*Names of clients have been changed to maintain attorney-client confidentiality
(When Mom and/or Dad are in a Nursing Home or are About to Enter a Nursing Home) John and Jane Doe (Father and Mother-in-law), Janet Doe (Daughter)
John and Jane Doe had a home in Arkansas, a home in Illinois, and financial assets totaling $80,000. John Doe had been in the nursing home for around a month, and Jane and Janet Doe came to see The Dudeck Law Firm to try to protect John and Jane Doe’s assets, as their nursing home expenses were around $6,000 per month.
Multiple general practice attorneys in Arkansas, and even a few attorneys who claim to practice elder law in Arkansas, looked at the facts and circumstances of this case and said that it was impossible for John and Jane Doe to qualify for state benefits. The Dudeck Law Firm did strategic planning, set up an Asset Protection Trust to plan for the house and financial assets in Arkansas, and also coordinated strategic planning with an elder law attorney that we know in Illinois (The Dudeck Law Firm knows elder law attorneys in many of the continental United States).
By doing these things, The Dudeck Law Firm qualified John and Jane Doe for state benefits within three months, and they were able to protect the home in Illinois, the home in Arkansas, and most of their savings. Now, John Doe is living at the nursing home on state benefits, Jane Doe is living at home, and if Jane Doe goes in, then she will live at the nursing home on state benefits.
(Mom and Dad are Contemplating the Cost of Long-Term Care and Want to Protect ALL of their Assets) Billy and Betty Brown (Father and Mother)
Billy and Betty Brown had a home in Arkansas, a 160-acre farm in Arkansas, and financial assets totaling $1,200,000. They came in and The Dudeck Law Firm transferred everything into an Asset Protection Trust, they waited five years, and now everything is 100% protected from the costs associated with long-term care. Now, Billy Brown is going into the nursing home with state benefits paying for his stay, and all of the assets are protected from their creditors for both the Browns and their kids.
Veterans’ Aid & Attendance
(Using Veterans’ Benefits to Help Pay for the Expense of Long-Term Care) Joe Smith (Father)
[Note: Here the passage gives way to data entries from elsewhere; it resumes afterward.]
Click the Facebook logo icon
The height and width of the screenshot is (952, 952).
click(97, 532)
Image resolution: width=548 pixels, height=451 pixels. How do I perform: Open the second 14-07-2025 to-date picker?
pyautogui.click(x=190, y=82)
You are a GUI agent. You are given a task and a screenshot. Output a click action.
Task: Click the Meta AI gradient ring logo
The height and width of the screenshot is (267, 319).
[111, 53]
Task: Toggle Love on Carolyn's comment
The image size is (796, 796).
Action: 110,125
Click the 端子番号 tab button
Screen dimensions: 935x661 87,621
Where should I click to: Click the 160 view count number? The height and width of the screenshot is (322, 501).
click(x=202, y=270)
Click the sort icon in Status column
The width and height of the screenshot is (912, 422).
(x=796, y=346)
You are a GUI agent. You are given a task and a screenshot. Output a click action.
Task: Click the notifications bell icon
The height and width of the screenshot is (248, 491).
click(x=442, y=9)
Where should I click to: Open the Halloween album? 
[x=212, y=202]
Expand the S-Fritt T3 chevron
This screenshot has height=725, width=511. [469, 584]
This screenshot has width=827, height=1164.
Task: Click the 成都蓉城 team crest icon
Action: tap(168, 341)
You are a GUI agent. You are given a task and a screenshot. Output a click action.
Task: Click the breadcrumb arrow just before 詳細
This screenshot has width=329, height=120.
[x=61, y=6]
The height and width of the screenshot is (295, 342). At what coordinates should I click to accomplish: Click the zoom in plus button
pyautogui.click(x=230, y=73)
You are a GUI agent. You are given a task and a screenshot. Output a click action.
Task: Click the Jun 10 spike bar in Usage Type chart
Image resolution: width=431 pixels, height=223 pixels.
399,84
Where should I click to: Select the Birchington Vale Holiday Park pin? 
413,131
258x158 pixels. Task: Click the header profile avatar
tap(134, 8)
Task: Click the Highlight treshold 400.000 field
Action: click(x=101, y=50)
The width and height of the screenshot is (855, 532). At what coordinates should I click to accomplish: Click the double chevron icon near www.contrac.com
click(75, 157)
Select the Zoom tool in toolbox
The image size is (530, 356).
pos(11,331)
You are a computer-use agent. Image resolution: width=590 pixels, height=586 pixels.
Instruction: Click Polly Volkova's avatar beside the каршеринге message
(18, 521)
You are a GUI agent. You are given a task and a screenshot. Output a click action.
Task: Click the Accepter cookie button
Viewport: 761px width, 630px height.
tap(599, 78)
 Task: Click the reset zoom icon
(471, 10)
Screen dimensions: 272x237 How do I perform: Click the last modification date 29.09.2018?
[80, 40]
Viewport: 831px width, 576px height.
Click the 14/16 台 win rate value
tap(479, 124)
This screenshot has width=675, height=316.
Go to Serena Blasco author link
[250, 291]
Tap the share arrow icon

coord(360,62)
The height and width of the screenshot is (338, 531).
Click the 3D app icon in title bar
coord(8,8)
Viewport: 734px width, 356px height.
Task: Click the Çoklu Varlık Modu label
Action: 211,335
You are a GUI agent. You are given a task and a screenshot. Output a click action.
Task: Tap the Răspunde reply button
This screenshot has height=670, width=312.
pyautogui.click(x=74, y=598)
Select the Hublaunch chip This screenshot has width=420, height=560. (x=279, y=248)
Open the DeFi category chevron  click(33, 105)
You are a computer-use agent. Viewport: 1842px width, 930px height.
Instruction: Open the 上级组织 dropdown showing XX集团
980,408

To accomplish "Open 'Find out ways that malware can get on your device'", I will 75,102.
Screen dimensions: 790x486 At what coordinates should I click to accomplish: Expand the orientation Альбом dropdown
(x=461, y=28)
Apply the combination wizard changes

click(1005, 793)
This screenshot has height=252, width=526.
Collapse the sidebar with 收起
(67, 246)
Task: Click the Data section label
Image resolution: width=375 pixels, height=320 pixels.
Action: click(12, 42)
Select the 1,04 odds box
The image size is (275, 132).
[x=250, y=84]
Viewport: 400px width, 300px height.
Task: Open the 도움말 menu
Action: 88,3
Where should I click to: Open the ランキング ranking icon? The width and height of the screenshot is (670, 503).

Joe Smith, a widower and veteran in the Vietnam War, came to The Dudeck Law Firm to try to qualify for Veterans’ Aid & Attendance, a tax-free benefit that can help supplement income to cover long-term care costs. With the help of our firm, he transferred his home in Arkansas and his financial assets into an Asset Protection Trust. Four years later, Joe Smith went into an Assisted Living Facility and was able to pay for his stay there entirely with his income and Veterans’ Aid & Attendance Benefit. Furthermore, if Joe Smith goes into a nursing home a year or more from now, all of his assets in the Asset Protection Trust will be protected, with state benefits paying for his stay in the nursing home.
When a Failure to Plan is the Equivalent of Planning to Fail
(Philip Seymour Hoffman)
Philip Seymour Hoffman, the American actor, director, and producer, died at age 46 in 2014 with an estate valued at around $35 million. Hoffman created a Will in 2004 that left all of his estate to Mimi O’Donnell, his partner.
Unfortunately, the Will mentioned Hoffman’s son, but not his two daughters, who were born after 2004. Hoffman never updated his Will before he died, so his daughters have to fight in court to try to get an inheritance.
Furthermore, because Hoffman created a Will, rather than a trust with proper estate planning, he did not account for probate or the estate and gift tax, which cost his family over $12 million after he passed away.
Pablo Picasso, the famous artist, died at age 91 in 1973 with 45,000 works of art and an estate that would be valued today at $173 million. Picasso created many famous works of art in his lifetime but neglected to ever execute a Will.
Because he owed a great amount of taxes to France, Picasso’s estate handed over many of his paintings to the French government, which now form the bulk of the collection of the Musee Picasso in Paris. This made for the creation of a fine museum, as well as the creation of unhappy heirs who became entangled in lawsuits over who is the proper owner of the remaining works of art.
Joe Robbie, the first owner of the Miami Dolphins football team and an attorney, died in 1990 at the age of 73 with an estate valued at $100 million. Robbie had a pour-over Will and a Revocable Trust, but he made the mistake of not considering the estate and gift tax because most of his assets were illiquid. As a result, Robbie’s estate was forced to sell the Miami Dolphins football team at a fire sale to pay the taxes owed.